1

When I write a simple application, running for 10 minutes, that starts 10 threads once (pthreads), each sleeping for 1 ms in a loop (not doing anything else) the CPU is used ca. 44% (top reports that). It is a ARM9 CPU with 450 MHz, Linux 2.6.37 is used as OS. There is no other program running, it tried out different kernel configs (Dynamic Ticks, Soft/Hard IRQ, High Resolution Timer, ..., ..., ...), different priorities (up to 99) but the numbers stay the same. /usr/bin/time -v shows ca. 5'200'000 voluntary context switches and ca. 3 minutes are spent in Kernel space. Sleepin in each thread for ca. 5 ms and the CPU utilization goes down to ca. 9% which is IMO still crazy (40'500'000 cycles to safe some registers). clock_nanosleep was used for sleeping (CLOCK_REALTIME/CLOCK_MONOTONIC did not change anything).

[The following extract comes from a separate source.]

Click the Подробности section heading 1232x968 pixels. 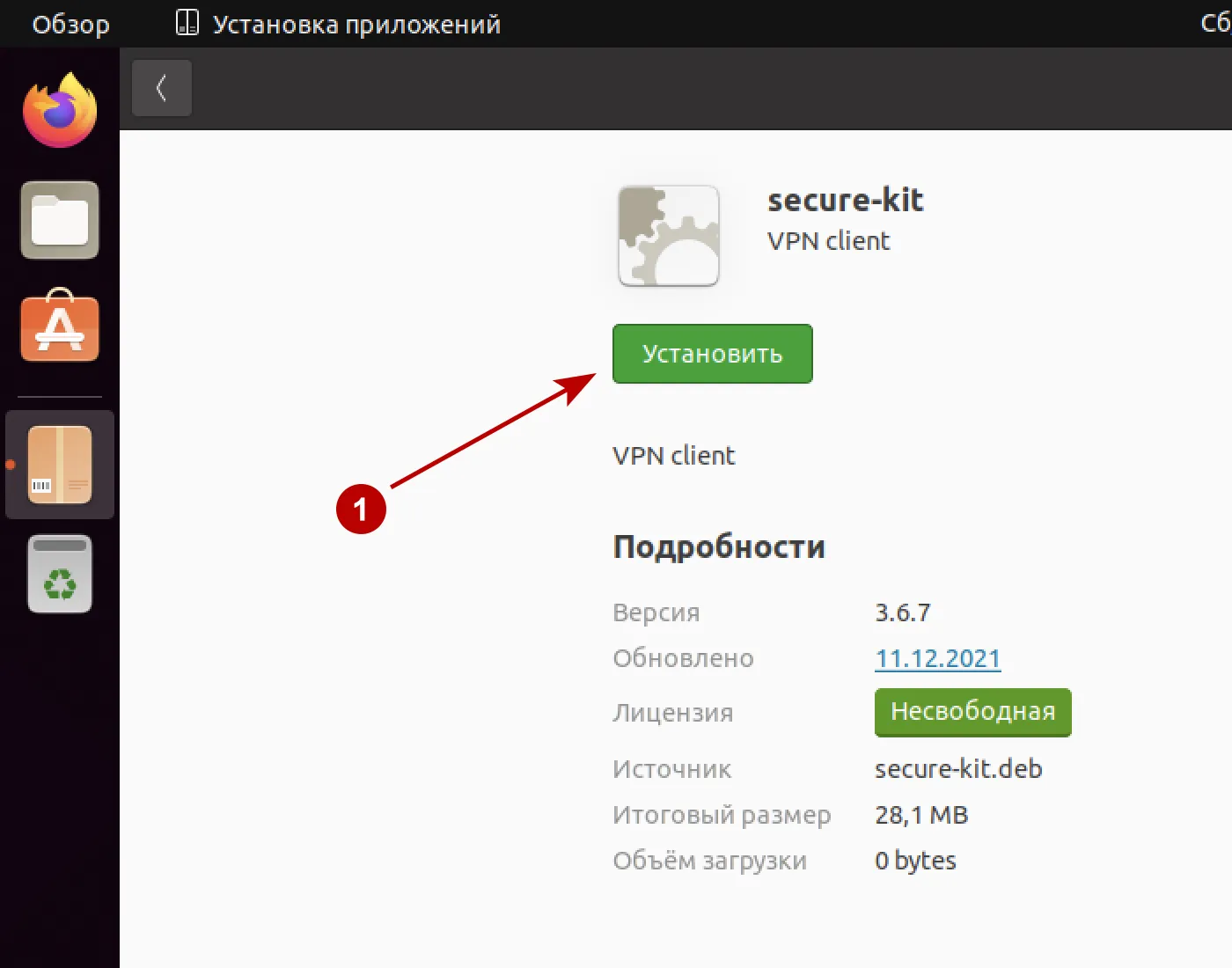[x=719, y=546]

I'm aware that a full context switch is expensive on ARM9 because caches have to be cleared. But a simple thread switch, or switch to the OS shouldn't be that expensive IMHO (address space remains the same, no cache/TLB flushing required). Is this common or should I try to find the bottleneck in the kernel?

azraiyl
  • 343
  • 2
  • 4
  • 11

1 Answers1

1

You're busily waking up and going back to sleep at 100uS intervals -- 10 threads, 1ms, that's 100uS on average. And keep in mind that you have two context switches for each of those 100uS intervals, so you have a context switch every 50uS on average, or 20,000 times per second.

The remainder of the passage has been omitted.